#### [WHAT TO DO]
Repeat the records below exactly, beginning at the first line and finishing with the line that contains "Click the chevron".

Records from a dataset

--*--

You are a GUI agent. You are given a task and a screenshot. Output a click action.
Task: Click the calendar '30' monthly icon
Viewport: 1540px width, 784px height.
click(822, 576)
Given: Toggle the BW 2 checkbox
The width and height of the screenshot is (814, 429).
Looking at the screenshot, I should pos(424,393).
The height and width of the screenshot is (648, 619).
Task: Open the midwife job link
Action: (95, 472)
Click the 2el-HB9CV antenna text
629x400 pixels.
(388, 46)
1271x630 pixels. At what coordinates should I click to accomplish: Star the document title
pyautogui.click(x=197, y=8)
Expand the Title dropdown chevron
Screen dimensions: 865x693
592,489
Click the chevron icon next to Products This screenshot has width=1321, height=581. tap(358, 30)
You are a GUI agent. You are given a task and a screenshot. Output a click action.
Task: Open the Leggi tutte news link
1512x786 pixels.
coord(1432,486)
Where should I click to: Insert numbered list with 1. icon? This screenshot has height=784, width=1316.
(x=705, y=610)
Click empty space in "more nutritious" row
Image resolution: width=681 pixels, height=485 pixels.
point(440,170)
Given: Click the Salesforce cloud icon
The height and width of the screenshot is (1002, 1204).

--*--

#### [SOLUTION FOR THIS TASK]
You are a GUI agent. You are given a task and a screenshot. Output a click action.
Task: Click the calendar '30' monthly icon
Viewport: 1540px width, 784px height.
click(822, 576)
Given: Toggle the BW 2 checkbox
The width and height of the screenshot is (814, 429).
Looking at the screenshot, I should pos(424,393).
The height and width of the screenshot is (648, 619).
Task: Open the midwife job link
Action: (95, 472)
Click the 2el-HB9CV antenna text
629x400 pixels.
(388, 46)
1271x630 pixels. At what coordinates should I click to accomplish: Star the document title
pyautogui.click(x=197, y=8)
Expand the Title dropdown chevron
Screen dimensions: 865x693
592,489
Click the chevron icon next to Products This screenshot has width=1321, height=581. tap(358, 30)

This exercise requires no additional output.